WORK TO BE COMPLETED: Quote exactly and only this range of lines in the data below: the line that holds "Conheça o Nav Dasa (412, 256)" to the line that holds "Serviços (41, 168)", both included.

DATA EXCERPTS:

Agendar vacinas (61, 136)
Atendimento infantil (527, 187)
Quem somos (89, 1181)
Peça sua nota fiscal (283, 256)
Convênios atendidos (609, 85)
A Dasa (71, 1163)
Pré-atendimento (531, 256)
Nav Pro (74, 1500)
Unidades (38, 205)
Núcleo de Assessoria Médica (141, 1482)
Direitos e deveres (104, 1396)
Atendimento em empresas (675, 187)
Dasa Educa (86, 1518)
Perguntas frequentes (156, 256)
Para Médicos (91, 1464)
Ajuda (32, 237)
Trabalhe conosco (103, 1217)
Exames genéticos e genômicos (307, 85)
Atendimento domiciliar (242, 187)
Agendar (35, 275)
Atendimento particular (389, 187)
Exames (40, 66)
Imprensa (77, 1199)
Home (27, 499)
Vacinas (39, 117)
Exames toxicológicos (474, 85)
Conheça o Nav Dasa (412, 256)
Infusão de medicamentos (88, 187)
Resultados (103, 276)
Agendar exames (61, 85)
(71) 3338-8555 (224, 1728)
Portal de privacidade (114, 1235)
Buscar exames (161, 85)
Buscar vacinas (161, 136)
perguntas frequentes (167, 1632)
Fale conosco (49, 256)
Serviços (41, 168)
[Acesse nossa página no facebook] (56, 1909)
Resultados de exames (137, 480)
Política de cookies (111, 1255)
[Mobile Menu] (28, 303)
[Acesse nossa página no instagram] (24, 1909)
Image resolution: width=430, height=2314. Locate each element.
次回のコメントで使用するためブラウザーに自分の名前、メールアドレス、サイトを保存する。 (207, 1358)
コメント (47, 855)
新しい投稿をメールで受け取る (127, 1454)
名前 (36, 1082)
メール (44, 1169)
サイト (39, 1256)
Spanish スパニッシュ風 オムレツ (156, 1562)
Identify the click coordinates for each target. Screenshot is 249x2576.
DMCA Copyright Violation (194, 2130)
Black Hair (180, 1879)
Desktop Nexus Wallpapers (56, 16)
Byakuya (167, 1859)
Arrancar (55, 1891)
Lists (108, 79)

ANSWER BOX:
Conheça o Nav Dasa (412, 256)
Infusão de medicamentos (88, 187)
Resultados (103, 276)
Agendar exames (61, 85)
(71) 3338-8555 (224, 1728)
Portal de privacidade (114, 1235)
Buscar exames (161, 85)
Buscar vacinas (161, 136)
perguntas frequentes (167, 1632)
Fale conosco (49, 256)
Serviços (41, 168)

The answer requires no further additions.